[DATASET RECORDS]

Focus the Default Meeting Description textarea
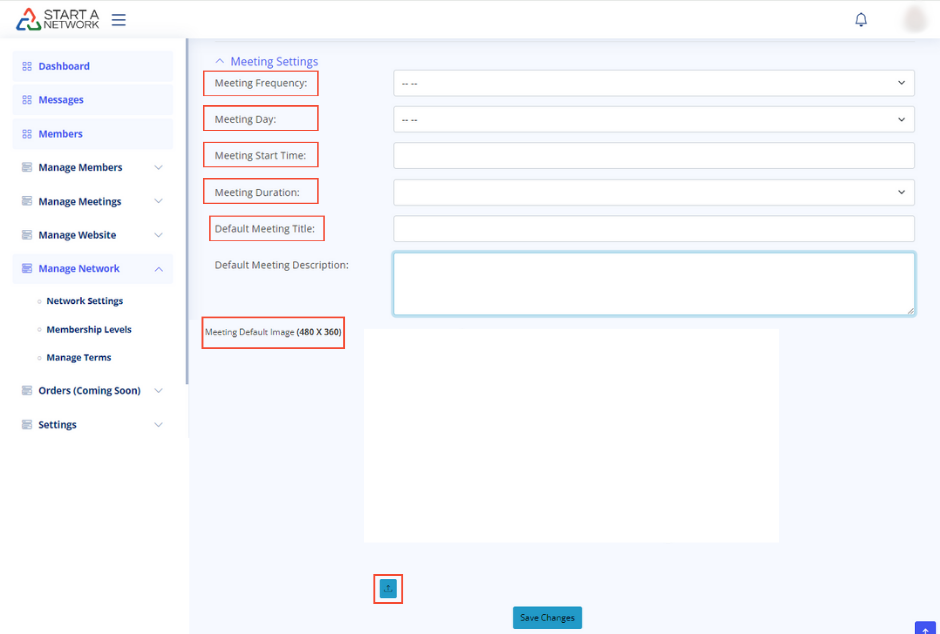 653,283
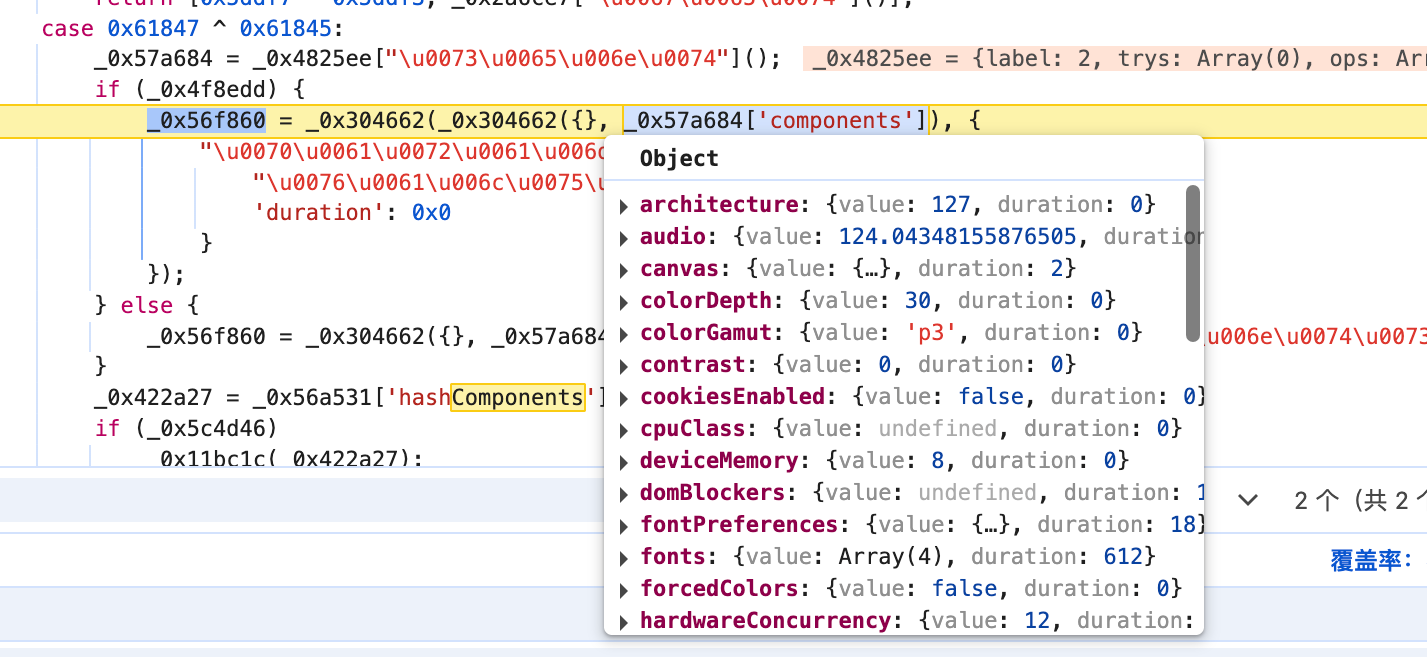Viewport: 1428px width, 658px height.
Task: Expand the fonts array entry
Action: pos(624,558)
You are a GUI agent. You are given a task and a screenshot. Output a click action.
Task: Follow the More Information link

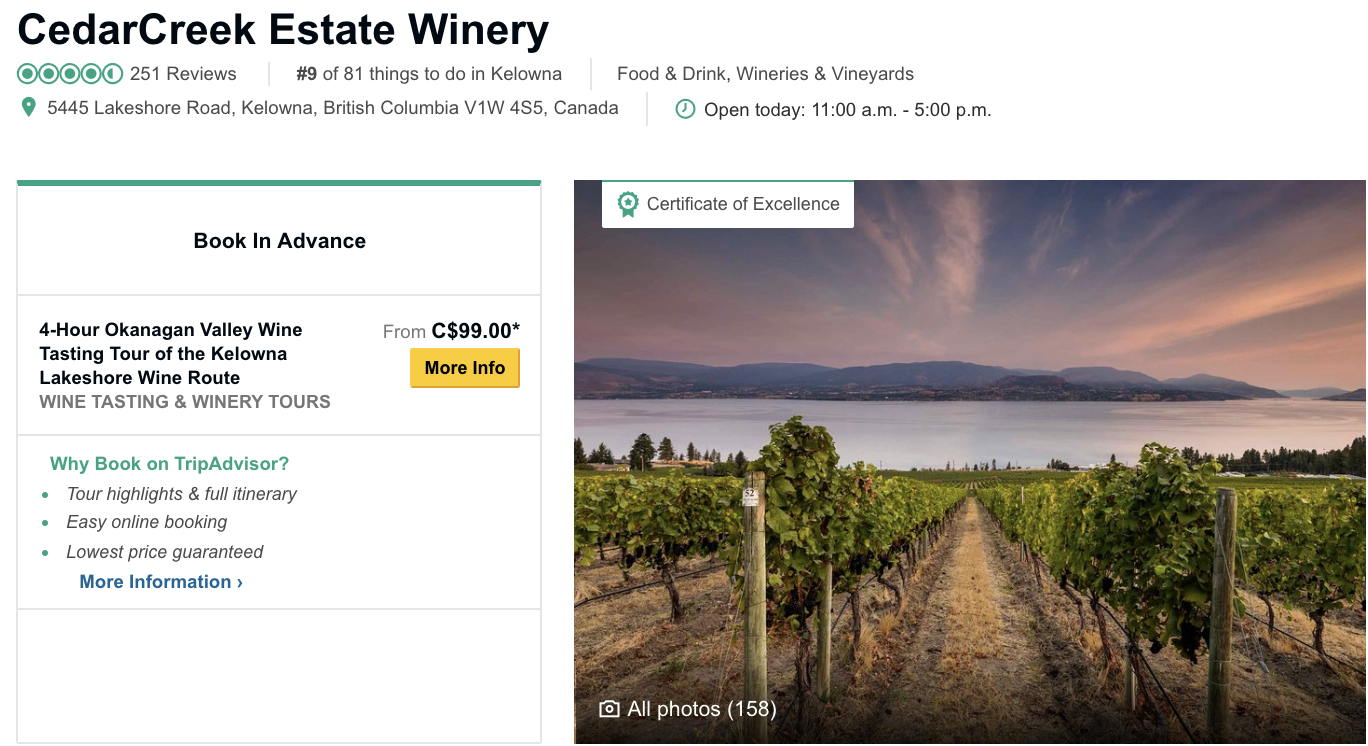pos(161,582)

[/DATASET RECORDS]

| EXERCISE |
Word for word, restate all of the records. Exclude the pictures.

| OUTPUT FOR THIS TASK |
Focus the Default Meeting Description textarea
 653,283
Viewport: 1428px width, 658px height.
Task: Expand the fonts array entry
Action: pos(624,558)
You are a GUI agent. You are given a task and a screenshot. Output a click action.
Task: Follow the More Information link

pos(161,582)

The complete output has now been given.